_Exercise brief:_ Your job with the data below is to output exactly the lines from the one holding "Task: Open the Kontakt link in header" down to the one holding "Select the second screenshot carousel dot", both included, and no others.

(Pixel coordinate grounding data)
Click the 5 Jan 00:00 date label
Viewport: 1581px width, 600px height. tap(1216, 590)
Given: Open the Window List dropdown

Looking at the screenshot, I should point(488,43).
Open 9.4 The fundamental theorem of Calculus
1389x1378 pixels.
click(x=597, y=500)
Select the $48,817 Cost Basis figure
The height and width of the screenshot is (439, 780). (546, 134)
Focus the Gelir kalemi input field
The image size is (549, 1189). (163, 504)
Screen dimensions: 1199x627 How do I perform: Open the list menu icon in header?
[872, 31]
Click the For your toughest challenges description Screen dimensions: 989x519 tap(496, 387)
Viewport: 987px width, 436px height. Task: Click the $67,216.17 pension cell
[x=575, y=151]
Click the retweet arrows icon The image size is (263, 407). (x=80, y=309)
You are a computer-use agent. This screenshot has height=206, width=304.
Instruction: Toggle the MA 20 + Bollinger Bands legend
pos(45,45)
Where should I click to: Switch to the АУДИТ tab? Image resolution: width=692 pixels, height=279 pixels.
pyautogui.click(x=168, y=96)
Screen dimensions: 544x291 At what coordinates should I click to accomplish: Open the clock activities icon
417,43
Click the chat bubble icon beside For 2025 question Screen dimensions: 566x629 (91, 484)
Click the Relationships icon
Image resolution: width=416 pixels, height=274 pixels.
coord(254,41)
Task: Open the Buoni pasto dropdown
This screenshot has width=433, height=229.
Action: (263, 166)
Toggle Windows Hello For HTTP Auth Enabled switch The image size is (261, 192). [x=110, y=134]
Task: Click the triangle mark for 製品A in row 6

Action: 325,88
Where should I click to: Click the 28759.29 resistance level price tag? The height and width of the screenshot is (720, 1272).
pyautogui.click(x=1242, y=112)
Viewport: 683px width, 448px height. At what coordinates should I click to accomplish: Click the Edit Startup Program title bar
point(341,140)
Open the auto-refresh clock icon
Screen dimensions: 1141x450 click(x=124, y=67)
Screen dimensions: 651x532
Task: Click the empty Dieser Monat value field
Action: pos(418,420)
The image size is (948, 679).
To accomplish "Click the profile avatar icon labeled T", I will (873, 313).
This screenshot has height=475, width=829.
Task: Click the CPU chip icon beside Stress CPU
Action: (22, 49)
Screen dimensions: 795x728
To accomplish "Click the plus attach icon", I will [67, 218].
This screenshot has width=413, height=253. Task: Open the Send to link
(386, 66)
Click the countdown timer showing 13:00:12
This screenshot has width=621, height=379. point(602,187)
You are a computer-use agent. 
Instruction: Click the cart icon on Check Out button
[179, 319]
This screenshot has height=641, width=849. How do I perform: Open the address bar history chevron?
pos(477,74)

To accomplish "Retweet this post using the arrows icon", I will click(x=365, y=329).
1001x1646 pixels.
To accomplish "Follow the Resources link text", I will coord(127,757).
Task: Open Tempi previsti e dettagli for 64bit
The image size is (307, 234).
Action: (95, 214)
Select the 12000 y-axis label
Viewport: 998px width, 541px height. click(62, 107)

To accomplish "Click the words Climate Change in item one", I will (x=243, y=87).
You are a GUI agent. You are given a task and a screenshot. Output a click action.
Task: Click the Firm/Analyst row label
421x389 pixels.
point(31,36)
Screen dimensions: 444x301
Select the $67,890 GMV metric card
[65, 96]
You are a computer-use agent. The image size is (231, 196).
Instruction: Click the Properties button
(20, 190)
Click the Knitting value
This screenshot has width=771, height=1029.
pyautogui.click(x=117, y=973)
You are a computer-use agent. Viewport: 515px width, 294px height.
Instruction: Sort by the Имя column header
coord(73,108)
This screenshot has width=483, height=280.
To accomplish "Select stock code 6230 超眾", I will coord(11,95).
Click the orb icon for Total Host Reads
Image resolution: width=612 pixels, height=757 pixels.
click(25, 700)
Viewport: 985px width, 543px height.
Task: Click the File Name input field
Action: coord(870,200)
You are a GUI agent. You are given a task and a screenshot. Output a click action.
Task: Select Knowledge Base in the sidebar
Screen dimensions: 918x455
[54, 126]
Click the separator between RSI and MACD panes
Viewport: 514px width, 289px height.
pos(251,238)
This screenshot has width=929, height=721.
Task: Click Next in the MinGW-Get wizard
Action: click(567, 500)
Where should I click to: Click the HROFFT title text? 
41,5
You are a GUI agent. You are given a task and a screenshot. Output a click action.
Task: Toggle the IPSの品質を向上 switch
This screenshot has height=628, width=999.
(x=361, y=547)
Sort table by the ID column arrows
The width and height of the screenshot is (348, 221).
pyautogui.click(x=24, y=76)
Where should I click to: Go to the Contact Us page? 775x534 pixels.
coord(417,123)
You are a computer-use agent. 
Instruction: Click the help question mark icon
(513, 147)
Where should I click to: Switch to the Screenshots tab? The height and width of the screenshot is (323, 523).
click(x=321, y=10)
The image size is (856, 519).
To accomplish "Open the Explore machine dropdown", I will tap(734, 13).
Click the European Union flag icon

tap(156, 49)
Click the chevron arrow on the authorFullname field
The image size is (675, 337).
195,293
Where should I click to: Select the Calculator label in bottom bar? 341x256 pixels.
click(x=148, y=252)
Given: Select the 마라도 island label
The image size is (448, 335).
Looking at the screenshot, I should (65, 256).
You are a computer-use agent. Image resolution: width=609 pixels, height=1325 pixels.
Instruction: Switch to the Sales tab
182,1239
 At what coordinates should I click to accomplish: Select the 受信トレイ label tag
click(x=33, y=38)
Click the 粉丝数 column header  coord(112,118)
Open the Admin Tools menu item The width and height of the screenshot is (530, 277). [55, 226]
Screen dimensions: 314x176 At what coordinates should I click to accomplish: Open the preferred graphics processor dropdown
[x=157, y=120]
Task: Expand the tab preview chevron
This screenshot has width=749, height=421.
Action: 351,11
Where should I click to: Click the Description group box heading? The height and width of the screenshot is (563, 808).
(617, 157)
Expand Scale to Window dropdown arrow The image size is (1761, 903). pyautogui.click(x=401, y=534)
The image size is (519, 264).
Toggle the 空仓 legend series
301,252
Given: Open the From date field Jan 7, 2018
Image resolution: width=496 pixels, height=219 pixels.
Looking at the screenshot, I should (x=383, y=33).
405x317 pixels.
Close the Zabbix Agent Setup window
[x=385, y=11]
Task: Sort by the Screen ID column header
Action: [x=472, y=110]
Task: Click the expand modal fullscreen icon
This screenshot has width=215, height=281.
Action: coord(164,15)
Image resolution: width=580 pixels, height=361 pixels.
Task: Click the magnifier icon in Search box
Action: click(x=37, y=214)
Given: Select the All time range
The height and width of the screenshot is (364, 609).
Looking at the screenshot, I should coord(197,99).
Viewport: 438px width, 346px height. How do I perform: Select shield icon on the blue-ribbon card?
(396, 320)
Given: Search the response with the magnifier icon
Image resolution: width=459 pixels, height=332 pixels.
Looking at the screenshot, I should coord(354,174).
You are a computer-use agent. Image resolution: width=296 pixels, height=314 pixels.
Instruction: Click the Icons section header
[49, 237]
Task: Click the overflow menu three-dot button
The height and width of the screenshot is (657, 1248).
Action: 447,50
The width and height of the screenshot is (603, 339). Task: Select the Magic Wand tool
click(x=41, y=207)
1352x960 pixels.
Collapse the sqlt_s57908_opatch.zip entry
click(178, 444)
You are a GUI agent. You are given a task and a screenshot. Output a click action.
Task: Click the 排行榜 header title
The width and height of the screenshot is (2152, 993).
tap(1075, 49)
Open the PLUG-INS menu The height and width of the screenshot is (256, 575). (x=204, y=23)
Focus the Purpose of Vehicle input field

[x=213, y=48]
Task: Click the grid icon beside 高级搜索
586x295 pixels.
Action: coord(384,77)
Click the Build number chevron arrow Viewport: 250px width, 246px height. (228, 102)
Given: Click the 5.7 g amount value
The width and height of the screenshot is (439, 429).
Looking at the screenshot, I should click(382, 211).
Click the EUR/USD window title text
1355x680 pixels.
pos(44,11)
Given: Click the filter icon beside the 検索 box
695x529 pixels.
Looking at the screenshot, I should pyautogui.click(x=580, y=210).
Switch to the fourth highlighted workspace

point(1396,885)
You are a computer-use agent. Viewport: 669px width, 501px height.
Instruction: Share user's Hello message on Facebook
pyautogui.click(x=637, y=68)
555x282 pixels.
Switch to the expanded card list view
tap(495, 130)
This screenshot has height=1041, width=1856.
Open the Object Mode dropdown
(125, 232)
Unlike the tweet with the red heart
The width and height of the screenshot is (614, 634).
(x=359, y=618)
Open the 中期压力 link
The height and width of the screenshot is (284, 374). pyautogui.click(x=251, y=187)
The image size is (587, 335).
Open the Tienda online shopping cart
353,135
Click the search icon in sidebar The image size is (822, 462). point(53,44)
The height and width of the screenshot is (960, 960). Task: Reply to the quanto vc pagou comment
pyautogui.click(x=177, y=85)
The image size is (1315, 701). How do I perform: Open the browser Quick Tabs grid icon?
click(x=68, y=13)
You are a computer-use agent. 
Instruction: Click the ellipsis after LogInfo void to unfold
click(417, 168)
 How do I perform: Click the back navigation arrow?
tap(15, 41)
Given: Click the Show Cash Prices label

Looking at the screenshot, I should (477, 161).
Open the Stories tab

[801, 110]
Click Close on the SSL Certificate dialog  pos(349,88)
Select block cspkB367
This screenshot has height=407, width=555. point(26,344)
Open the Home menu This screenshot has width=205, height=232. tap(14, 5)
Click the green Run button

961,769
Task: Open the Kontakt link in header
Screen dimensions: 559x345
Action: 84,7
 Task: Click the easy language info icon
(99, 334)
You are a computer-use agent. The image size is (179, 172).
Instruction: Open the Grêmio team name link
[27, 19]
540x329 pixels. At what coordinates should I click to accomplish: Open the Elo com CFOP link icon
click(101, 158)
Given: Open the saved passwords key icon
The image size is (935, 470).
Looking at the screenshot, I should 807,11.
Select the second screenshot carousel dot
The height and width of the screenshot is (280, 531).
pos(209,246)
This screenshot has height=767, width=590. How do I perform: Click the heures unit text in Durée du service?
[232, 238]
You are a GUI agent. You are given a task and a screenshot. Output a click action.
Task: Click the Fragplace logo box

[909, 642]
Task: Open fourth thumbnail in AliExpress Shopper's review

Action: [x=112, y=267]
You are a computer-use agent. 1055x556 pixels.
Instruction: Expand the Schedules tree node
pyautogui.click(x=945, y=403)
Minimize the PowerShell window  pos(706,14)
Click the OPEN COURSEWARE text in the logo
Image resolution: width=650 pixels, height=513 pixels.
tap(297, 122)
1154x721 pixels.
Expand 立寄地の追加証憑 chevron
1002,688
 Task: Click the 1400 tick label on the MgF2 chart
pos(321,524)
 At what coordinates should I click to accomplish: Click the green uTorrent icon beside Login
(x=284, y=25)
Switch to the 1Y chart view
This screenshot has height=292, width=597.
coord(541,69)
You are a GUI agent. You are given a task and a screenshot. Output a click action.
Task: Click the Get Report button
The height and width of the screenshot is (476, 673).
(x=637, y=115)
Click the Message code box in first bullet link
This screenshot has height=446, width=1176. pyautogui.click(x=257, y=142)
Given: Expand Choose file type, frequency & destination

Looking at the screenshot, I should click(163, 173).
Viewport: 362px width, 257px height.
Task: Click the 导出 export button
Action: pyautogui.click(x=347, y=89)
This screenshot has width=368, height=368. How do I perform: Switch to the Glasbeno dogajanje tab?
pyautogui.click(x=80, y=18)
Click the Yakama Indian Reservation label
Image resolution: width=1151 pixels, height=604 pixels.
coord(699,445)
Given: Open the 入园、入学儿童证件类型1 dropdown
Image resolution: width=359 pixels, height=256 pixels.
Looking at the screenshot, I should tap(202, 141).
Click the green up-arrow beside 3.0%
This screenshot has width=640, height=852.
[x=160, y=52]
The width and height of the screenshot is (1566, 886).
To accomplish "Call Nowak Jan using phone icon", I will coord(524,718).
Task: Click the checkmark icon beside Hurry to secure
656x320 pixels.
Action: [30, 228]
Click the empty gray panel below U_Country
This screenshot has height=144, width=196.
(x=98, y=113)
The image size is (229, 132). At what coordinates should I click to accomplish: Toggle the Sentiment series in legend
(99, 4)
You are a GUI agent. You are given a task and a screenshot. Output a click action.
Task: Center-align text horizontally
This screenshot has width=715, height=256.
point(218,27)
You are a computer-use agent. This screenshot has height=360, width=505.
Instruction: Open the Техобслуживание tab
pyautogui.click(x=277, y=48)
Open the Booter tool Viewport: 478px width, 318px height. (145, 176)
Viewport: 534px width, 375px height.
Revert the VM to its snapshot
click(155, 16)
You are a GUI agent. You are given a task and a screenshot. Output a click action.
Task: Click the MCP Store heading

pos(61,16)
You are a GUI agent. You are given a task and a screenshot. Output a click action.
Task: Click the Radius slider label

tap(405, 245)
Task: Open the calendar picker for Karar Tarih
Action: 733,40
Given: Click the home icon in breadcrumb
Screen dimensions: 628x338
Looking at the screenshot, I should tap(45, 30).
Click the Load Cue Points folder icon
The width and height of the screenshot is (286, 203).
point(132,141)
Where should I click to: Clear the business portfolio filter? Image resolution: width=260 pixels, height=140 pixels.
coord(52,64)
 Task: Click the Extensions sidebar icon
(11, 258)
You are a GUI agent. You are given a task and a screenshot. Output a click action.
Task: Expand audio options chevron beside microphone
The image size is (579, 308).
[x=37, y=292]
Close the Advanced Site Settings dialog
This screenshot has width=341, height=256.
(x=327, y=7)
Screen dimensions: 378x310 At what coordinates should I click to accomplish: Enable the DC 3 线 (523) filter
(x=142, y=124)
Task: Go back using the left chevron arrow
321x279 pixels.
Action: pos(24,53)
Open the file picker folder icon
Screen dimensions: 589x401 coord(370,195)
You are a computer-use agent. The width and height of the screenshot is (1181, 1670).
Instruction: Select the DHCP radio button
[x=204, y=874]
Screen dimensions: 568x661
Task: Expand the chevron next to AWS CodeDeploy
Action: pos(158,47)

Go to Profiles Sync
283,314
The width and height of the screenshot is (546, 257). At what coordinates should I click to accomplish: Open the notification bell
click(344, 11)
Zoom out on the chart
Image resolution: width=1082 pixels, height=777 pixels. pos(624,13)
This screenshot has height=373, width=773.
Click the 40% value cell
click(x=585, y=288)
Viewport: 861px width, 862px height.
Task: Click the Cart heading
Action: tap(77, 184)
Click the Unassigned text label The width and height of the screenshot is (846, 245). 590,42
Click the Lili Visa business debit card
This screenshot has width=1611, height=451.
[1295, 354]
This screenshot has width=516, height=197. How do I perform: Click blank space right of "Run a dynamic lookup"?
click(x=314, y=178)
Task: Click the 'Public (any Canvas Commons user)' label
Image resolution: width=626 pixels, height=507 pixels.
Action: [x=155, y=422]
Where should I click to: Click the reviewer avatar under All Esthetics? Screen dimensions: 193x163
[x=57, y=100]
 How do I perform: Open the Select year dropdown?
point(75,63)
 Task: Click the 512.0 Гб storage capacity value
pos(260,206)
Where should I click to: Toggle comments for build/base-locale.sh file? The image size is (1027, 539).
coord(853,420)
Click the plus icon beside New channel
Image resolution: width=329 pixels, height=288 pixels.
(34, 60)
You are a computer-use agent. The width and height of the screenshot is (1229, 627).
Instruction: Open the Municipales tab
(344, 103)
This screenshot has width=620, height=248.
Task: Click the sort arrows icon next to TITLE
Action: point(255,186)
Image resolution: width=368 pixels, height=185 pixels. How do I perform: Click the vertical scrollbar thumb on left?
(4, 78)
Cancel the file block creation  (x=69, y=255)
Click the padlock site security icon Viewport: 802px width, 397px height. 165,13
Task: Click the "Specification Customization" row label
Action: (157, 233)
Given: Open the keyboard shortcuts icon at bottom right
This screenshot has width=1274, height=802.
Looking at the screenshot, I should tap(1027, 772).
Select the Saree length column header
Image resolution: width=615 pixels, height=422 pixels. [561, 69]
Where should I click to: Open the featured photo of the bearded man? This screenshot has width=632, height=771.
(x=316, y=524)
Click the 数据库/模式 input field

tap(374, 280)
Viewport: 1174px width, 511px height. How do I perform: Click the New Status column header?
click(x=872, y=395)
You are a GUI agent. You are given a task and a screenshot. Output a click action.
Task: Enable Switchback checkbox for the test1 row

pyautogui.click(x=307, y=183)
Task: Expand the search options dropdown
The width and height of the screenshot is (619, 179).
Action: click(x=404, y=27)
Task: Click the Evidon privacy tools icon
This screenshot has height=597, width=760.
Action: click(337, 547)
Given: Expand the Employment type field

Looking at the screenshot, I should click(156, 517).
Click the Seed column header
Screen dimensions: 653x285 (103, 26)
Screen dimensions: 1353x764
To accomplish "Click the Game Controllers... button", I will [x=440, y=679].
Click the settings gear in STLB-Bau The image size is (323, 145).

_Your solution:_
Task: Open the Kontakt link in header
Screen dimensions: 559x345
Action: 84,7
 Task: Click the easy language info icon
(99, 334)
You are a computer-use agent. The image size is (179, 172).
Instruction: Open the Grêmio team name link
[27, 19]
540x329 pixels. At what coordinates should I click to accomplish: Open the Elo com CFOP link icon
click(101, 158)
Given: Open the saved passwords key icon
The image size is (935, 470).
Looking at the screenshot, I should 807,11.
Select the second screenshot carousel dot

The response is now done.